The House Divided
I’ve been making the point for a long time that the Republican Party is not really a political party. It’s a dumping ground for people that don’t fit into the Democratic Party for some reason. The groups that find themselves in the GOP don’t have a lot in common with one another. Many would prefer to be in the Democratic party, but circumstances make it impossible.
Romney famously ran on the “three legs of the GOP base.” That was economic conservatives, social conservatives and foreign policy hawks. That’s not a terrible formulation for a political party, but it is not based in reality. The so-called social conservatives, for example, are much more populist and localist than the economic conservatives can tolerate.
Similarly, the foreign policy hawks are not in line with the economic conservatives on a lot of things. The main reason people favor a tough line with the muzzies is so the muzzies will stay over in their countries. Many foreign policy hawks, like me for example, are OK with letting Afghanistan return to the 5th century. They should remain backward. Close down their airports, electric plants and water systems. Problem solved. That’s heresy with the economic conservatives.

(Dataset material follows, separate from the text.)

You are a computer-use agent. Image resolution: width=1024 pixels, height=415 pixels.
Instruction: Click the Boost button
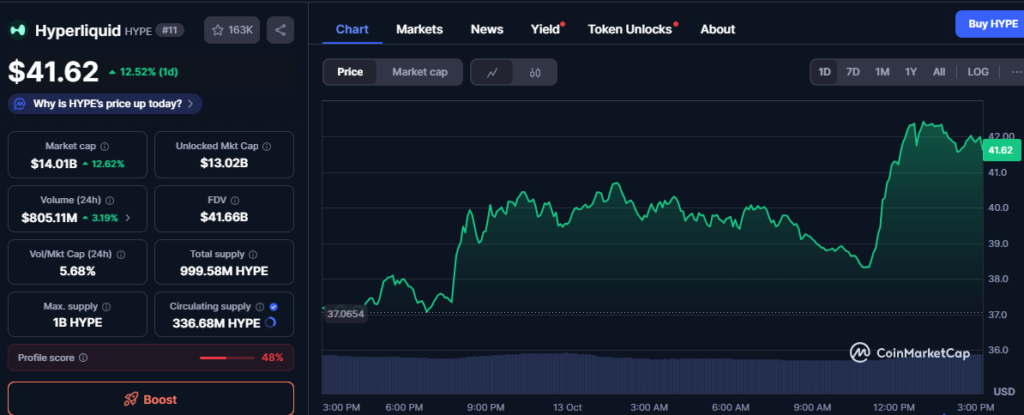pos(151,399)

Political parties in America have always been coalitions of divergent interests with one or two unifying items. From FDR to Jimmy Carter, the Democrats were Yankee elites running a coalition of ethnic groups, unions, southern populists and intellectuals. That’s given way to a party of Yankee elites running a coalition of fringe weirdos, blacks, immigrants, academic elites and their students. The Democrats are mostly the party of people who went to college and would have preferred to stay there.
The Republicans are not a coalition of anything now. If you are a Southern conservative, you have little in common with the conservative of the northeast. People in Massachusetts, for example, who call themselves conservative and vote Republican, are not religious and they are indifferent on the homos and abortion. Their leaders are often pro-abortion and gay marriage. Contrast that with the Democrats where everyone is violently in favor of abortion.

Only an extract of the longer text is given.